Os números ajudam a dimensionar o cenário. O estudo mais recente da Confederação Nacional da Indústria (CNI) mostra que a ampliação da lista de exceções reduziu significativamente os impactos inicialmente projetados. A estimativa de perdas nas exportações caiu de aproximadamente US$ 15 bilhões para cerca de US$ 11 bilhões, enquanto aproximadamente um quarto dos produtos exportados aos Estados Unidos permanece sujeito às novas tarifas.

Embora o efeito agregado tenha diminuído, alguns segmentos continuam altamente vulneráveis. Cadeias como madeira processada, granitos, revestimentos cerâmicos e parte da indústria calçadista possuem forte dependência do mercado americano. Em alguns casos, mais da metade da produção destinada ao exterior tem os Estados Unidos como principal comprador. Nessas regiões, o impacto ultrapassa os indicadores macroeconômicos e alcança diretamente emprego, renda e atividade econômica local.

Ao mesmo tempo, é importante reconhecer que os efeitos das tarifas não recaem exclusivamente sobre os exportadores brasileiros. Empresas americanas que dependem de insumos, componentes industriais e matérias-primas importadas do Brasil também enfrentam aumento de custos e perda de competitividade. Essa interdependência explica, em parte, a ampliação da lista de exceções anunciada pelo governo americano e abre espaço para negociações técnicas.

É justamente nesse ponto que a diplomacia econômica ganha protagonismo. Em vez de concentrar esforços na disputa de narrativas, o Brasil dispõe de ativos estratégicos capazes de fortalecer sua posição negociadora. O país ocupa posição relevante no fornecimento de minerais críticos, como terras raras, além de possuir protagonismo em biocombustíveis, segurança alimentar e cadeias minerais essenciais para a transição energética e para a indústria de alta tecnologia.

A experiência internacional demonstra que os países que obtiveram melhores resultados diante da nova política comercial americana foram aqueles que privilegiaram canais permanentes de negociação técnica.

Os mercados financeiros parecem compreender essa distinção.

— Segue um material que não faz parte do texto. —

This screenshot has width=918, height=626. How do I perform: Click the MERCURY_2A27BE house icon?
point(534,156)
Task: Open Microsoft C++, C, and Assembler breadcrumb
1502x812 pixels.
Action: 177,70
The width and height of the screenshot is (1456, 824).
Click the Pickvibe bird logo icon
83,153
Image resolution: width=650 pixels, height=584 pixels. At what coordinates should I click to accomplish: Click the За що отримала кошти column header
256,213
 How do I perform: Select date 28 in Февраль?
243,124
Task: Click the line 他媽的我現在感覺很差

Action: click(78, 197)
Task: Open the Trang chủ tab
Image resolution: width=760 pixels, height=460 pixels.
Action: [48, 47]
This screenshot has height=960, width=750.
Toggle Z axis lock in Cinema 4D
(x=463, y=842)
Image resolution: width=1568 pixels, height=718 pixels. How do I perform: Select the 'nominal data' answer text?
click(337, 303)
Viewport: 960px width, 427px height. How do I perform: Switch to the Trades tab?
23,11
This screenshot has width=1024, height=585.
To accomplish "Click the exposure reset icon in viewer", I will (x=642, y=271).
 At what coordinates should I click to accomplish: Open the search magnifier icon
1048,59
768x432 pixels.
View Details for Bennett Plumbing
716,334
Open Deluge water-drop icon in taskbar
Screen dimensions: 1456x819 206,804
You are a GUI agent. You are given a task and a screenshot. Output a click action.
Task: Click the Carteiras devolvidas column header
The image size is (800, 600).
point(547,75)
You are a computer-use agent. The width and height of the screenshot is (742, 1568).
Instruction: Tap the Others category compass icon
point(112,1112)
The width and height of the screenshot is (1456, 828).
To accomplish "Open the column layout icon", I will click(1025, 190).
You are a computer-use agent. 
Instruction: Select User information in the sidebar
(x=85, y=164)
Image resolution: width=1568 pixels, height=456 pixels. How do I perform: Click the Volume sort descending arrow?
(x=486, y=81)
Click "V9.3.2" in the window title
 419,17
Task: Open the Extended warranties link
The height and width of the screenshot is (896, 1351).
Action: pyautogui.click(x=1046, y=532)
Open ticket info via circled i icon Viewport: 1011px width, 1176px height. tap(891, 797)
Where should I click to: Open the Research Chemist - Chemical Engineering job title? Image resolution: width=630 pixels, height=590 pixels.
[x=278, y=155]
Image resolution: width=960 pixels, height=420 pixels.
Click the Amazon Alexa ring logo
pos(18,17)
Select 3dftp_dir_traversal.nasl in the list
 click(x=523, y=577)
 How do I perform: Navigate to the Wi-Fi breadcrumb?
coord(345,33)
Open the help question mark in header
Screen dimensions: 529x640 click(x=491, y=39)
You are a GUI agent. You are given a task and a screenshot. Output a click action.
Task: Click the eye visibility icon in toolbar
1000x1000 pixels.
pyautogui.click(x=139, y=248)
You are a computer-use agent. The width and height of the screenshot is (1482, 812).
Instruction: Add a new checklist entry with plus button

O impacto imediato das tarifas sobre os ativos foi relativamente limitado, em grande medida porque parte das medidas já vinha sendo antecipada pelos investidores. A principal preocupação passou a ser menos o anúncio em si e mais a capacidade de construção de uma solução negociada que reduza a incerteza para empresas e investidores. O episódio também oferece uma reflexão importante para o futuro da política comercial brasileira. O Brasil possui ativos econômicos relevantes e relações comerciais diversificadas. Transformar essas vantagens em capacidade efetiva de negociação dependerá mais de uma estratégia consistente de diplomacia econômica. Nesse cenário internacional cada vez mais pragmático, preservar mercados, proteger empregos e ampliar oportunidades exige diálogo técnico, previsibilidade e foco no interesse econômico nacional.